The German IT website C'T first reported the matter, and stated that it had obtained all the technical details from the researchers and verified it. In addition, Intel Corporation has also confirmed the existence of these loopholes and included them. 'Common Vulnerabilties and Exposures'.
The new hardware vulnerabilities have been named 'Spectre New Generation'. Intel believes that four of the eight vulnerabilities are serious threats, while the rest are moderate threats. Intel is developing patches for them.
C'T reported that one of the new vulnerabilities is more serious than the original Spectre vulnerability because it can be used to bypass virtual machine isolation and steal sensitive data such as passwords and digital keys from the cloud host system. Regardless of Intel's software protection extensions. Whether or not (SGX) is enabled, Spectre New Generation vulnerabilities can be exploited.
It is unclear whether AMD processors and chips under the ARM architecture are also vulnerable to Spectre New Generation attacks.

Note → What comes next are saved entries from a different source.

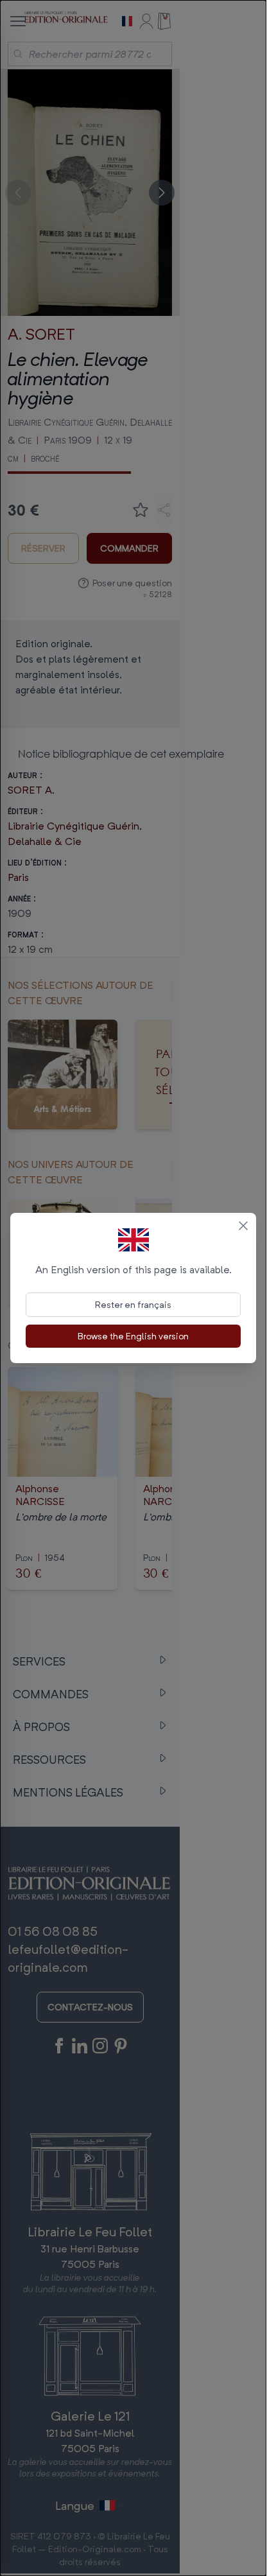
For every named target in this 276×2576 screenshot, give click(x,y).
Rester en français (133, 1304)
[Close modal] (243, 1225)
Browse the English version (133, 1335)
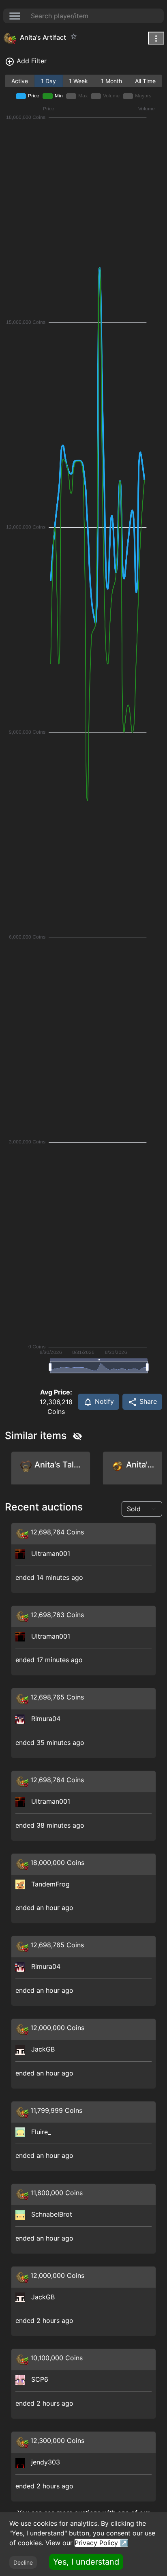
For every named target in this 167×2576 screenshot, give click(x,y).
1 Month (111, 80)
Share (147, 1401)
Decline (23, 2562)
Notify (103, 1401)
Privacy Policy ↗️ (101, 2543)
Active (19, 80)
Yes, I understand (86, 2562)
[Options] (156, 38)
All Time (145, 80)
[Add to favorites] (73, 36)
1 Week (78, 80)
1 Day (48, 80)
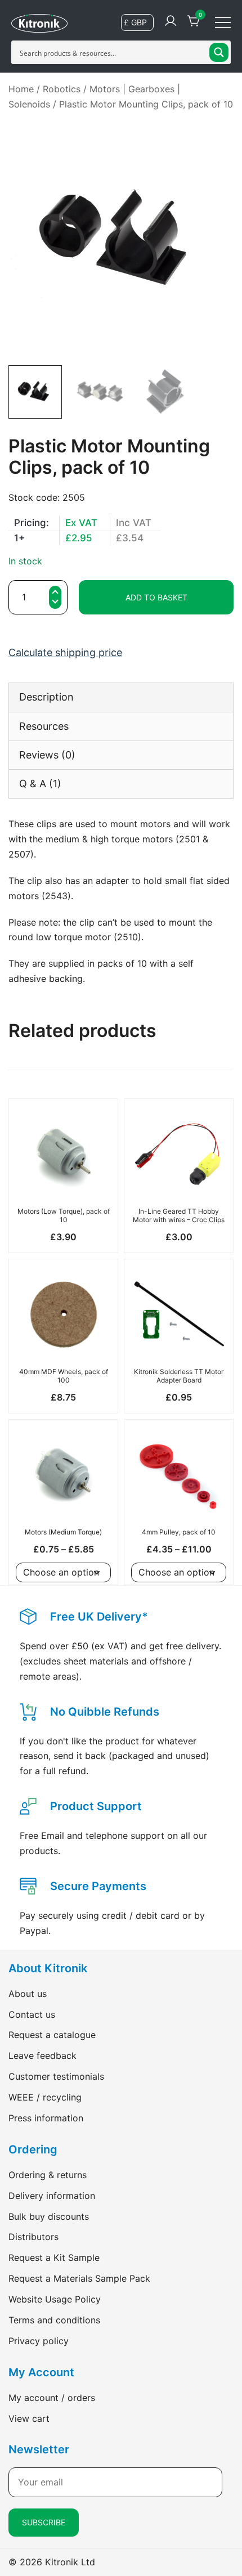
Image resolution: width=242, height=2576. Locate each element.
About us (27, 1993)
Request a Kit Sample (54, 2257)
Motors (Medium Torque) (63, 1532)
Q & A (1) (40, 783)
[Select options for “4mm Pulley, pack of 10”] (179, 1503)
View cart (29, 2418)
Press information (45, 2118)
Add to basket (156, 597)
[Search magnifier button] (218, 52)
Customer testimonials (56, 2076)
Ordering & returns (47, 2174)
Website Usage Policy (54, 2299)
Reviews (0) (47, 755)
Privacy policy (38, 2340)
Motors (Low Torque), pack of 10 (63, 1215)
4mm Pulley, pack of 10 (179, 1532)
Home (21, 89)
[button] (55, 603)
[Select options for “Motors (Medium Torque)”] (63, 1503)
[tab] (121, 697)
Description (46, 697)
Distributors (33, 2236)
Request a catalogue (52, 2034)
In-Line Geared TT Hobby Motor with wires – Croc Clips (179, 1215)
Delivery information (51, 2195)
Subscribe (43, 2522)
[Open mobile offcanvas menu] (223, 21)
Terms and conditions (54, 2320)
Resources (44, 726)
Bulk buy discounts (48, 2216)
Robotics (61, 89)
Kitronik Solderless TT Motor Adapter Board (178, 1375)
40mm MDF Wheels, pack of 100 (63, 1375)
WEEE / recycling (45, 2097)
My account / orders (51, 2397)
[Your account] (170, 21)
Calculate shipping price (65, 652)
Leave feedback (42, 2055)
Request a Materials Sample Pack (79, 2278)
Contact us (31, 2014)
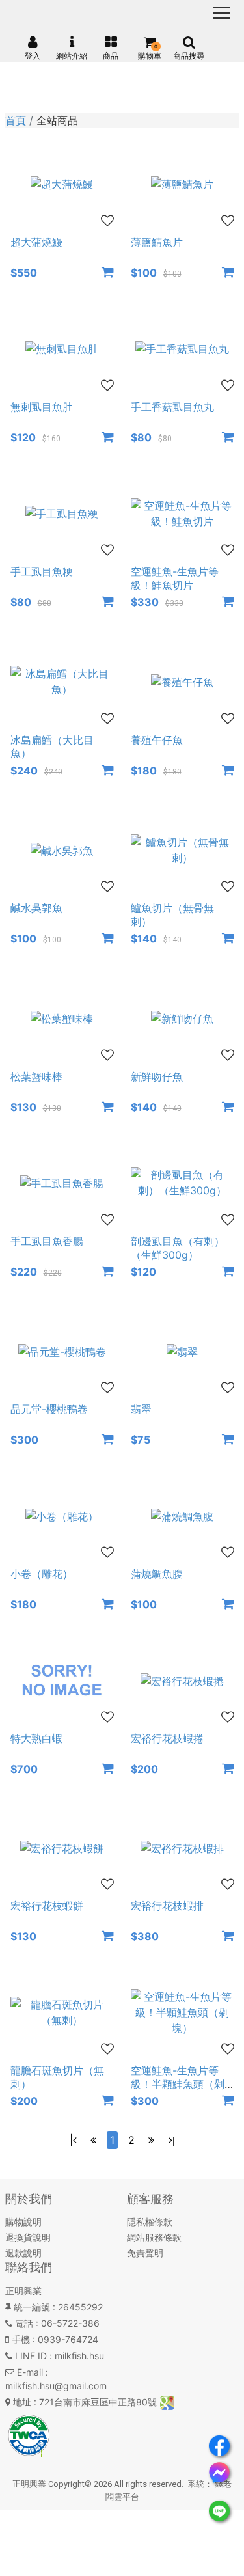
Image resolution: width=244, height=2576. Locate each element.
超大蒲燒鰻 (36, 242)
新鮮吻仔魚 (157, 1076)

Security researchers at Google’s Project Zero team were found to have discovered one of the Spectre New Generation vulnerabilities. They may release technical details next week. There will be a strict 90-day confidential period to give vendors time to resolve issues.
For Intel and its technology partners (such as Microsoft), dealing with Spectre and Meltdown vulnerabilities on processors has always been difficult, because after applying the microcode patch, users report that the system is unstable and performance is slow.
These vulnerabilities stem from hardware design flaws and allow attackers to read data in memory. Thousands of new and old processors are vulnerable to vulnerabilities. Intel has promised to restructure its processors to prevent Spectre and Meltdown from recurring. Loopholes.